Фототерапия должна проводиться исключительно под контролем медицинского персонала. Лечение в домашних условиях чревато ожогами, гипертермией и обезвоживанием грудничка.

В процессе терапии необходимо контролировать динамику уменьшения уровня билирубина в крови, что является показателем эффективности метода.

Лекарственная помощь

С целью снижения интоксикации и ускорения выведения билирубина могут назначаться следующие препараты:

1. хофитол. Он обладает мягким желчегонным и гепатопротекторным действием, вследствие чего клетки печени быстрее развиваются, и уменьшается холестаз. Медикамент используется в таблетированной форме. Его следует измельчить и смешать с молоком. Иногда у младенца могут возникать колики, спазмы и диарея на фоне приема хофитола;
2. галстена – оказывает спазмолитическое действие, что позволяет активировать отток желчи. Побочные эффекты касаются кишечной дисфункции;
3. пробиотики (ацидолак) – назначаются для «заселения» в кишечник полезных микроорганизмов, что дает возможность наладить его работу и предупредить запоры;
4. сорбенты – необходимы для снижения интоксикации путем предупреждения всасывания продуктов распада из кишечника в кровь.

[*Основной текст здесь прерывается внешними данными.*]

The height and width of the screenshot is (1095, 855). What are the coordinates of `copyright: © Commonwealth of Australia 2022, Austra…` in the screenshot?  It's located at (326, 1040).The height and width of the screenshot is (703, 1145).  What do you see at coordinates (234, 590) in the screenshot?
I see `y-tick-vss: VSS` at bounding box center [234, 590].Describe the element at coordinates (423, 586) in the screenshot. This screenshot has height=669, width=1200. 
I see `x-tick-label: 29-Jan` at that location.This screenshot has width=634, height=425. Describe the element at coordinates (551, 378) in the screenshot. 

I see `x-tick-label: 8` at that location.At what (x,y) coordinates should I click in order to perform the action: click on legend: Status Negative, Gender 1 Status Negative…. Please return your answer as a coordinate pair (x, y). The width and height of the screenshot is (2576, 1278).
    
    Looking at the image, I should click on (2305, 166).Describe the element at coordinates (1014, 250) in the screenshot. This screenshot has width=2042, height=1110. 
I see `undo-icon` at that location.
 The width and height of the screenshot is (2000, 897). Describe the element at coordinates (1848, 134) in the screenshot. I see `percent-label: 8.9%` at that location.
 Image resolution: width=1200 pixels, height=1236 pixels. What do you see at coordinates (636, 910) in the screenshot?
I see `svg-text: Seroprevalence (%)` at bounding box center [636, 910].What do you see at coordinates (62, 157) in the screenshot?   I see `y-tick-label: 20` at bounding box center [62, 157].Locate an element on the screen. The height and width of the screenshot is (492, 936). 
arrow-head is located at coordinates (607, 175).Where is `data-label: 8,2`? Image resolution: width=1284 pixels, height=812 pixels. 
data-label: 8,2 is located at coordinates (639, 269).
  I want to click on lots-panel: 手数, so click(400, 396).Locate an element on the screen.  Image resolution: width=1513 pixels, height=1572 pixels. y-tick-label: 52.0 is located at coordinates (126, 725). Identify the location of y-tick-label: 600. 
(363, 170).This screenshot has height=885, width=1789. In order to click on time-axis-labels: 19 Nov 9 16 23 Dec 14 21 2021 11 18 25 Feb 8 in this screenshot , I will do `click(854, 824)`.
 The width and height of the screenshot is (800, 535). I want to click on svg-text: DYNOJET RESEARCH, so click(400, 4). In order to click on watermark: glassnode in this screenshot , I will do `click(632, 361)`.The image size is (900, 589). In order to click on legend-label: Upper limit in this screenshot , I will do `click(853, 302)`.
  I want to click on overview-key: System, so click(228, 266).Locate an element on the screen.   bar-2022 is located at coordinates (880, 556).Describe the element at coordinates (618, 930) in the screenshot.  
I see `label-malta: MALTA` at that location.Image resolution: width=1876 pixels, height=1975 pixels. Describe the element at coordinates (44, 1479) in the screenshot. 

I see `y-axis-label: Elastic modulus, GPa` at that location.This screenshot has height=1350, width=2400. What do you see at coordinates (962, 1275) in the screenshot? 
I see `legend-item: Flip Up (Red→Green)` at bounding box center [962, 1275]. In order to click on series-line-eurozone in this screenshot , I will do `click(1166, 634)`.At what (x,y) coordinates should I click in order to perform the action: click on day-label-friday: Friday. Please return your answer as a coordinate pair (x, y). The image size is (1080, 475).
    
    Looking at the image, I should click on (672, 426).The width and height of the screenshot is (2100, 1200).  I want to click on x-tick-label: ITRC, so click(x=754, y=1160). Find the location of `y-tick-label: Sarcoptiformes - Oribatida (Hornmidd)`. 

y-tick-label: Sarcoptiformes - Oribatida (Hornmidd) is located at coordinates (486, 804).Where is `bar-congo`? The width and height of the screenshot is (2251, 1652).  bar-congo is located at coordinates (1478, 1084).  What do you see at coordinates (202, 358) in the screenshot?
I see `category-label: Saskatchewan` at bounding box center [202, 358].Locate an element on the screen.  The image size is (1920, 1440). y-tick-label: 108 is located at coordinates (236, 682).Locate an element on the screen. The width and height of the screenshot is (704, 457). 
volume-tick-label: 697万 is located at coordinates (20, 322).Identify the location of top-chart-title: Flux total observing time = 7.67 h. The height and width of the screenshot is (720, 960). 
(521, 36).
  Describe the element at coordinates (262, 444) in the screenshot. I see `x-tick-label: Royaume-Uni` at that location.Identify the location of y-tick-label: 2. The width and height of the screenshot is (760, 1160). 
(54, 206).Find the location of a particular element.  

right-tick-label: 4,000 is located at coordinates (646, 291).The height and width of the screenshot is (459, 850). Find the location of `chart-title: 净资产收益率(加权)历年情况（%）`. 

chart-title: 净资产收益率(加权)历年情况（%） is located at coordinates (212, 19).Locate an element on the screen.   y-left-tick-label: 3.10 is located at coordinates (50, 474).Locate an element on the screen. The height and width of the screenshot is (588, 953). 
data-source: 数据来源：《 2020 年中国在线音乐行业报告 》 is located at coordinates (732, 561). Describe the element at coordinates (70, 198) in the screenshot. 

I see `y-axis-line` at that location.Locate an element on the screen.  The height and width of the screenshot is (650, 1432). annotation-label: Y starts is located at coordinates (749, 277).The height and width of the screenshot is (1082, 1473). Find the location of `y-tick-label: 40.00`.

Прогноз и профилактические советы

Физиологическая желтуха имеет благоприятный прогноз.

Осложнения наблюдаются в редких случаях. Обычно через полмесяца цвет кожи нормализуется.

Чтобы снизить риск возникновения желтухи, будущим матерям рекомендуется:

1. отказаться от пагубных пристрастий;
2. контролировать активность хронических заболеваний и своевременно лечить их;
3. избегать приема медикаментов без предварительной консультации врача;
4. не отказывать младенцу в грудном вскармливании;
5. пройти полное обследование на этапе планирования зачатия.

Учитывая множество заболеваний, которые могут проявляться желтизной кожи и слизистых, необходимо обратиться к специалисту, как только была замечена иктеричность. Это позволит провести дифференциальную диагностику и установить причину изменение цвета покровов.